(Stored items)
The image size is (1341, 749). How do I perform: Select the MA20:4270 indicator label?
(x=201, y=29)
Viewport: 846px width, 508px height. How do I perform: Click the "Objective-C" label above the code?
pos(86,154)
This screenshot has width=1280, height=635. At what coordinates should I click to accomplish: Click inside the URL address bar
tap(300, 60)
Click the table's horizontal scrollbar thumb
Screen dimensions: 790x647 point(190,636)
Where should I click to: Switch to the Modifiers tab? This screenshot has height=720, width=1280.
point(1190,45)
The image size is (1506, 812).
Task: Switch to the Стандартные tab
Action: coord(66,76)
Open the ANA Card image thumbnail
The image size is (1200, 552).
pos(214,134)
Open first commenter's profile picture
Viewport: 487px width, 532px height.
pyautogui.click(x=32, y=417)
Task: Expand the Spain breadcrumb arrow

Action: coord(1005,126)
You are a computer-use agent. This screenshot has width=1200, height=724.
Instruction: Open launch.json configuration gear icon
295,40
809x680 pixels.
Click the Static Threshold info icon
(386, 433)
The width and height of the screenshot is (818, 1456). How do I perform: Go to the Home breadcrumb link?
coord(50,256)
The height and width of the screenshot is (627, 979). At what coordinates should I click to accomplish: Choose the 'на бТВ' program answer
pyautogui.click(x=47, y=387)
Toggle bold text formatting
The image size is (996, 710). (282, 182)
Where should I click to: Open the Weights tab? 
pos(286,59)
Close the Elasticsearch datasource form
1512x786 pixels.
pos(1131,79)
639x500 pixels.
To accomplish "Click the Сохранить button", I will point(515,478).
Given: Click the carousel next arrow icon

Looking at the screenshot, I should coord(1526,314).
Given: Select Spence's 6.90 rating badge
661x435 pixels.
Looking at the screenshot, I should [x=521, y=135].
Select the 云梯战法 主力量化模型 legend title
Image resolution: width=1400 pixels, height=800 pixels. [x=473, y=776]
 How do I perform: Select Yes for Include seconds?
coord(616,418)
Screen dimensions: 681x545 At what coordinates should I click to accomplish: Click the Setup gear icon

Task requirements: In your response, reproduce the records exactly, every one.

Task answer:
The image size is (1341, 749). How do I perform: Select the MA20:4270 indicator label?
(x=201, y=29)
Viewport: 846px width, 508px height. How do I perform: Click the "Objective-C" label above the code?
pos(86,154)
This screenshot has width=1280, height=635. At what coordinates should I click to accomplish: Click inside the URL address bar
tap(300, 60)
Click the table's horizontal scrollbar thumb
Screen dimensions: 790x647 point(190,636)
Where should I click to: Switch to the Modifiers tab? This screenshot has height=720, width=1280.
point(1190,45)
The image size is (1506, 812).
Task: Switch to the Стандартные tab
Action: coord(66,76)
Open the ANA Card image thumbnail
The image size is (1200, 552).
pos(214,134)
Open first commenter's profile picture
Viewport: 487px width, 532px height.
pyautogui.click(x=32, y=417)
Task: Expand the Spain breadcrumb arrow

Action: coord(1005,126)
You are a computer-use agent. This screenshot has width=1200, height=724.
Instruction: Open launch.json configuration gear icon
295,40
809x680 pixels.
Click the Static Threshold info icon
(386, 433)
The width and height of the screenshot is (818, 1456). How do I perform: Go to the Home breadcrumb link?
coord(50,256)
The height and width of the screenshot is (627, 979). At what coordinates should I click to accomplish: Choose the 'на бТВ' program answer
pyautogui.click(x=47, y=387)
Toggle bold text formatting
The image size is (996, 710). (282, 182)
Where should I click to: Open the Weights tab? 
pos(286,59)
Close the Elasticsearch datasource form
1512x786 pixels.
pos(1131,79)
639x500 pixels.
To accomplish "Click the Сохранить button", I will point(515,478).
Given: Click the carousel next arrow icon

Looking at the screenshot, I should coord(1526,314).
Given: Select Spence's 6.90 rating badge
661x435 pixels.
Looking at the screenshot, I should [x=521, y=135].
Select the 云梯战法 主力量化模型 legend title
Image resolution: width=1400 pixels, height=800 pixels. [x=473, y=776]
 How do I perform: Select Yes for Include seconds?
coord(616,418)
Screen dimensions: 681x545 At what coordinates should I click to accomplish: Click the Setup gear icon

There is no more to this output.